Endoscopy performed at 4 weeks of treatment is planned to evaluate the improvement of erosions for this study. To increase compliance of patients and ensure the operability of the study, the scope of the study was narrowed down to patients with chronic atrophic gastritis with erosions.

Chronic gastritis with erosions belongs to the category of “epigastralgia”, “stomach heaviness”, and “gastric upset” in TCM literature. In TCM theory, a syndrome pattern plays an important role in evaluating pathogenesis. There is a certain regularity in this condition’s TCM syndrome distribution. Studies have shown that there are statistical differences among TCM syndromes in erosive gastritis, and the frequency of the syndrome types varies from high to low, including syndrome of spleen-stomach dampness-heat, syndrome of stagnant heat in liver and stomach, syndrome of stagnation of liver-qi, syndrome of blood stasis in stomach collaterals, syndrome of stomach-yin deficiency, and syndrome of spleen and stomach deficiency-cold; TCM syndrome is also related to H. pylori infection and gastric mucosal atrophy, and syndrome of spleen-stomach dampness-heat is more prevalent in H. pylori infection [45]. This study showed that the most common syndromes associated with erosive gastritis were syndrome of spleen-deficiency and qi-stagnation, syndrome of spleen-stomach dampness-heat, syndrome of stagnation of liver-qi, syndrome of stagnant heat in liver and stomach, and syndrome of spleen and stomach deficiency-cold. These results were consistent with previous research.

This study has shown that both aluminum plus magnesium suspension and Chinese herbal compound prescriptions together with Panax notoginseng powder are capable of improving gastric mucosal erosion and reducing gastric mucosal pathological scores, and there were no statistically significant differences among the groups in primary endpoints, indicating that TCM therapy can achieve similar efficacy than antacids in terms of primary outcomes. The aluminum plus magnesium suspension is superior to the TCM therapy in improving acute inflammation of the gastric mucosa, is comparable to TCM in improving atrophy and intestinal metaplasia, and is inferior to TCM in improving dysplasia. In addition, the TCM therapy significantly outperforms the aluminum plus magnesium suspension in improving symptoms. Therefore, the overall clinical outcome of Chinese herbal compound prescriptions together with Panax notoginseng powder based on TCM syndrome differentiation in the treatment of erosive gastritis is superior to that of antacids.
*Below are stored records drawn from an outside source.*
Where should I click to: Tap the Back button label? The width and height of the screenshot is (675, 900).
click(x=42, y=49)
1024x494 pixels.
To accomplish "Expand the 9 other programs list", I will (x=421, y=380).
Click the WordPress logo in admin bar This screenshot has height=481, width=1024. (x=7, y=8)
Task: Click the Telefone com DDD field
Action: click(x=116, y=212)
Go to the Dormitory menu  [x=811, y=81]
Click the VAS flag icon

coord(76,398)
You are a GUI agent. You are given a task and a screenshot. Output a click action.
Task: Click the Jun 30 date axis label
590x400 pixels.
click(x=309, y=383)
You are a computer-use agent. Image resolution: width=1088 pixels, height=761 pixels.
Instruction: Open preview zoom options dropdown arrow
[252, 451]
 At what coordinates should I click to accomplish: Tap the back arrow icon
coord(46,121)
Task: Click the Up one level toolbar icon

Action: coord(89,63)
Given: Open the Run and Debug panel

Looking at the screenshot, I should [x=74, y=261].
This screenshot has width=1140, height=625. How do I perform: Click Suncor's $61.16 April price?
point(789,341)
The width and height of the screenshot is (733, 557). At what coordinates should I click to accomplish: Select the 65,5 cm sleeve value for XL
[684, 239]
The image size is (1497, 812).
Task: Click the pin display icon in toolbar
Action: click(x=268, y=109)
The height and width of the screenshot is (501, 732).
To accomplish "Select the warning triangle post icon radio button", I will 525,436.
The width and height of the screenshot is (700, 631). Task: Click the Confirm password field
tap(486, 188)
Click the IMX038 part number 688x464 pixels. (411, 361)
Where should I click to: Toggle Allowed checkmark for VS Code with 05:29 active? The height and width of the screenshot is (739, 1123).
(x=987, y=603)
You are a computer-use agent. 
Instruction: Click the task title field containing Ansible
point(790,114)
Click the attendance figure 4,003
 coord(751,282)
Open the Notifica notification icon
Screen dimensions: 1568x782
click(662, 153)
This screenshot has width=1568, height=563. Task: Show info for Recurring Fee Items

As the first multi-center randomized controlled study on herbal medicine to assess its efficacy and safety in treating chronic atrophic gastritis with erosion, this study examines eight types of herbal compound prescriptions available to patients with chronic erosive gastritis based on eight types of TCM syndromes; however, the molecular mechanisms by which these prescriptions treat erosive gastritis have not been fully examined, which may require further investigation.

Due to the lack of precise localization markers in the gastric mucosa, it is quite easy to cause a deviation of the localization and miss the diagnosis of lesions in re-examining ordinary biopsy samples. The mucosa marking targeting biopsy (MTB) technique is performed with a specific calibration biopsy forceps and marked with the same staining point, which is convenient for re-examination and identification and therefore objective for assessing the results of chronic gastritis treatment [46]. In this study, the MTB technique was not used to measure the effect before and after treatment. However, the total score and the highest score were used to evaluate and analyze the gastric mucosa histological score. The results were consistent, which suggests the findings were objective.

Accordingly, the Chinese herbal compound prescriptions together with Panax notoginseng powder based on traditional Chinese medicine syndrome differentiation is a safe and effective treatment for chronic atrophic gastritis with erosion. It is more effective than antacids in improving clinical symptoms, and demonstrate a certain superiority in the treatment of gastric mucosal atrophy, intestinal metaplasia and dysplasia.